-- START PASSAGE GIVEN --
13 November 2012 - Dear Dairy #13
By Parson Thru
- 2071 reads
Bimbling along in the clapped-out electric milk-float that is life, with its one functioning side-light. I'm peering into the mist through a freezing screen and listening to the birdsong echoing through the woods.
I like this early part of the round. Still dark. Long drive-ways to big old houses. No one around, except the occasional early-riser, hunched on their bike, cigarette glowing in the gloom. Not many cars, and the buses go the other way.
There's time to take it easy. Light a cig then hop out, pulling off a couple of wet bottles of silver-top, and crunch my way up another gravel drive.
No milk. Thanks. You could have told me yesterday. The estates are the worst, though. Old biddies waiting at the gate to have a go at me.
"You're late." "The milk's not fresh." Widows, most of them. No one else to moan at or threaten. "I'm going to change milkmen. I can't have you coming at this time every day." Their husbands are well out of it.
-- END PASSAGE GIVEN --
-- START MATERIAL --
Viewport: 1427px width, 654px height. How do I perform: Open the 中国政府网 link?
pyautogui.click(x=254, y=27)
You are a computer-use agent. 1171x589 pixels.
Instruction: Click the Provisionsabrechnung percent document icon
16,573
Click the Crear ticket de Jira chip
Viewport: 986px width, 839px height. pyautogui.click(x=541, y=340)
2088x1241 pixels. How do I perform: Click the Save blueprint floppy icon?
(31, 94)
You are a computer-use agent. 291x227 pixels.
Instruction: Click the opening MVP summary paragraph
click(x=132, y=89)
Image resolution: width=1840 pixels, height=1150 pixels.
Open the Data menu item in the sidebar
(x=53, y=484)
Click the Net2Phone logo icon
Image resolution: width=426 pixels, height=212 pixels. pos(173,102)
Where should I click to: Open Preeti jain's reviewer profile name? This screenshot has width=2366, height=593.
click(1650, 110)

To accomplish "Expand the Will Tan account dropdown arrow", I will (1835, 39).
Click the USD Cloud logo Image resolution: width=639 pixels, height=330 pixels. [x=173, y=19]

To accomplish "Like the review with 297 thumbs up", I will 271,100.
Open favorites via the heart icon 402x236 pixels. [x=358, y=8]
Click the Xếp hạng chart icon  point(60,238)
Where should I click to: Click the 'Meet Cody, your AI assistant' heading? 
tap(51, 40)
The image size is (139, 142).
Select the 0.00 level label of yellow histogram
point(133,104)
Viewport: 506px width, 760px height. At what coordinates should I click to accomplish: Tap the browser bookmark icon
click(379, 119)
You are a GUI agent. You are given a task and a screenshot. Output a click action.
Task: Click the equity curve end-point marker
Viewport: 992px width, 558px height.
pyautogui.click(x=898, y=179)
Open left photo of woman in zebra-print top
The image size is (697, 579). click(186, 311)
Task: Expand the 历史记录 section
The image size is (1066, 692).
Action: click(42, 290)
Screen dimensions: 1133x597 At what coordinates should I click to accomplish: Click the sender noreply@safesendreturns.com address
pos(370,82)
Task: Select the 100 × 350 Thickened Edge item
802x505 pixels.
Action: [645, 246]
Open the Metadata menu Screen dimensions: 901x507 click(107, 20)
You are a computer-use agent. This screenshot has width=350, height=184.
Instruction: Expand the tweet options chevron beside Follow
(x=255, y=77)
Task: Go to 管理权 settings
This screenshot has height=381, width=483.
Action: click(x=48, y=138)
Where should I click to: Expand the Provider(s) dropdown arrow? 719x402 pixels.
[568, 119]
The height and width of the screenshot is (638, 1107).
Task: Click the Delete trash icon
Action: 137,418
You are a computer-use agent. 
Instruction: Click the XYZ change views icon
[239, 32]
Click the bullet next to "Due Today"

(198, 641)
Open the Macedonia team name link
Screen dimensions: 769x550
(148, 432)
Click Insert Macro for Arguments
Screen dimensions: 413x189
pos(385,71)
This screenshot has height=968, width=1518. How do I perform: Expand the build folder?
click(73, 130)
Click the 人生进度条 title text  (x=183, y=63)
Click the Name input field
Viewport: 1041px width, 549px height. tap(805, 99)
-- END MATERIAL --
▸ **COMPLETE THE FOLLOWING**
a - Reproduce the milk-round diary entry word for word, everything from "I like this" down to "well out of it.".
b - Answer these questions about the milk-round diary entry:
(i) How many of the milk-float's side-lights still work?
(ii) Which way do the buses go?
(iii) What are most of the old women waiting at the gate?
c - Write the next part of the milk-round diary entry, picking up after its final sentence.

▸ **PER-TASK OUTPUTS**
a -
I like this early part of the round. Still dark. Long drive-ways to big old houses. No one around, except the occasional early-riser, hunched on their bike, cigarette glowing in the gloom. Not many cars, and the buses go the other way.
There's time to take it easy. Light a cig then hop out, pulling off a couple of wet bottles of silver-top, and crunch my way up another gravel drive.
No milk. Thanks. You could have told me yesterday. The estates are the worst, though. Old biddies waiting at the gate to have a go at me.
"You're late." "The milk's not fresh." Widows, most of them. No one else to moan at or threaten. "I'm going to change milkmen. I can't have you coming at this time every day." Their husbands are well out of it.

b -
(i) One.
(ii) The other way.
(iii) Widows.

c -
I write a big red zero over the "2" for today at The Grange. The cab light flickers. I can just about remember the deliveries, but I can't remember what they've had by the end of the week. These four grubby books look after that.
I stuff the note in with the rest, hand-brake off and away we go. I like the sound the float makes. Like pouring liquid. Clicking through the stages to twenty-five miles an hour flat out. That'll do me.
I must try to email Ryan Bingham to ask if he and the band had been listening to Brian Eno's "Apollo" before doing "All Choked Up".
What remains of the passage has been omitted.